In retrospect, the Emergency could have been the natural instinct for India’s original strong leader. In a textbook dictatorship, the strong leader is a one-dimensional monster for whom the people are an abstraction that he can play with the way he wants. He is the One, the custodian of the only truth, and his mandate is independent of any restrictive law, for he is the state personified, he is the only institution that matters—the institution of fear—and he is the abiding answer in a land of banished questions. And invariably, in a democracy, which can still be controlled and illiberal or fully free and protected by constitutionalism, the strong leader is a manipulator of the popular emotion that mythicised him in the first place. He makes freedom his political asset—his alone—by overshadowing the institutions of a civil society. The Indira Gandhi who had the Emergency declared was the latter type. She was the first Indian leader who evoked affection, admiration and fear in equal measure. She could not have believed that she would go wrong in an India that indulged her; and when paranoia set in, she wanted the safety of a make-believe. The Emergency did not make her safe, and as she began to see enemies everywhere, it only added to her paranoia. It was the beginning of the end of the mythology.

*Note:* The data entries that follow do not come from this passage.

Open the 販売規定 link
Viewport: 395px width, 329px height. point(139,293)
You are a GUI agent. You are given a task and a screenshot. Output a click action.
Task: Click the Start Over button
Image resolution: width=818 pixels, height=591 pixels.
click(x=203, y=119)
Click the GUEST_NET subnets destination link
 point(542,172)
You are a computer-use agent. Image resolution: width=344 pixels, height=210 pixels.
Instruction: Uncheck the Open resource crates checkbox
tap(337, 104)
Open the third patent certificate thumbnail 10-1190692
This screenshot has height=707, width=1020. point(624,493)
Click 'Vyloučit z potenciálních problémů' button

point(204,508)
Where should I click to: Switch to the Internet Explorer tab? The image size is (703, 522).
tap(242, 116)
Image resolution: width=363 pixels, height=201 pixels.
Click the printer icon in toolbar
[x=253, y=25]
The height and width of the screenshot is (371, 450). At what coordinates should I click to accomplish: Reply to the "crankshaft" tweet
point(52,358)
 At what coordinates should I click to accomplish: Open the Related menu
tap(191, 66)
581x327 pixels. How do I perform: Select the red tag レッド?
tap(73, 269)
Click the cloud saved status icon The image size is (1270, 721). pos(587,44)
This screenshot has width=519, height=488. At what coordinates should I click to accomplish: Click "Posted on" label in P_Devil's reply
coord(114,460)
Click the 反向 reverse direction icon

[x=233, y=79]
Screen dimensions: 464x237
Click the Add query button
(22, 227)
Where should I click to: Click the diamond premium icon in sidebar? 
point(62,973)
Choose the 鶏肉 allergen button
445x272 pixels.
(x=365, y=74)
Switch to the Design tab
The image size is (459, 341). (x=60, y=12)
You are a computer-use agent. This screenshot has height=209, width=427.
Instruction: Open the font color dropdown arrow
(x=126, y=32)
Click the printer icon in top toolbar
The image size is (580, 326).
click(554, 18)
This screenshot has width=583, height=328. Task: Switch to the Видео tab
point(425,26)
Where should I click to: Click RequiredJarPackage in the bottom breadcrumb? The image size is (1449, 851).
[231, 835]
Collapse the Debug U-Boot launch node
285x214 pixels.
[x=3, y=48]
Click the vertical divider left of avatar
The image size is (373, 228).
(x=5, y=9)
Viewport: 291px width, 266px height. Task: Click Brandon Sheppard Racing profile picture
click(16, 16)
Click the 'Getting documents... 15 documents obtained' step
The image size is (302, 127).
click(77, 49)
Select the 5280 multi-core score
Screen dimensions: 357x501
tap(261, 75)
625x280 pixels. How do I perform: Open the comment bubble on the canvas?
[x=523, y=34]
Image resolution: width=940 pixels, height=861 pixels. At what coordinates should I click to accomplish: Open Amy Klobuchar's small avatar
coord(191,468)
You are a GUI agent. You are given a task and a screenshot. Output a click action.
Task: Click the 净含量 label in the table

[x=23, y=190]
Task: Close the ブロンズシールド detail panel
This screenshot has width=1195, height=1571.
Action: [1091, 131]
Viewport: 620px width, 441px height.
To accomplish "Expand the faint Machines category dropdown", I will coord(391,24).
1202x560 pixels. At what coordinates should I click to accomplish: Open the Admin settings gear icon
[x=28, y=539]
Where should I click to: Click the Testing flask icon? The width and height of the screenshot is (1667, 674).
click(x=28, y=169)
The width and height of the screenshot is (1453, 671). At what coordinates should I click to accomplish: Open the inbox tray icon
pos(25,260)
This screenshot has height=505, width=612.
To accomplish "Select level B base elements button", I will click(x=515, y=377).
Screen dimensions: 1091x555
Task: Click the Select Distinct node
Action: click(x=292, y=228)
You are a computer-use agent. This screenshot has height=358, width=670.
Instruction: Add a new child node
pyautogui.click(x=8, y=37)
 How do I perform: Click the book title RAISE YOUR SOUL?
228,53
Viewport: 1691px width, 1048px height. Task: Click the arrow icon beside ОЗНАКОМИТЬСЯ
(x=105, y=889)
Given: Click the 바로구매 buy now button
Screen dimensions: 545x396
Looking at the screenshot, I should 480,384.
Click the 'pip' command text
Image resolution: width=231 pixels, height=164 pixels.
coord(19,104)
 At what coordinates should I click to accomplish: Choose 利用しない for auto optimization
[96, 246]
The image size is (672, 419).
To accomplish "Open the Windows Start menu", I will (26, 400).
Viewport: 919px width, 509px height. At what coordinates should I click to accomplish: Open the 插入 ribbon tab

The fall of Mrs G after the Emergency was India’s introduction to the mortality of the maximum leader. The nature of Indian democracy was such that she had no choice but to accept the fall; the folklorish sense of good and evil at the grassroots and the still intact institutions of a civil society ensured that—and made the stronger humble, vulnerable. Forty years on, the world is getting less inhabitable for strong leaders, or autocrats, even in controlled democracies. Take this: suddenly, President Recep Tayyip Erdogan of Turkey looks lesser than the historical size he was aspiring for. In a republic founded by the legendary secularist Kemal Ataturk, Erdogan, the Islamist, wanted to be the next Big Leader of Turkey, but his party for the first time lost its majority in a general election. And Vladimir Putin in Russia, in spite of his macho nationalism, is not fully protected from angry streets anymore. Part czar, part commissar and faux democrat, he too wants his political size to match the historical figures he admires. Beneath the bravado, you cannot miss the paranoia of a man assailed by intimations of the end.
Forty years after the declaration of the Emergency, it is a reassuring thought: the strong leader is fallible, and the street is watching.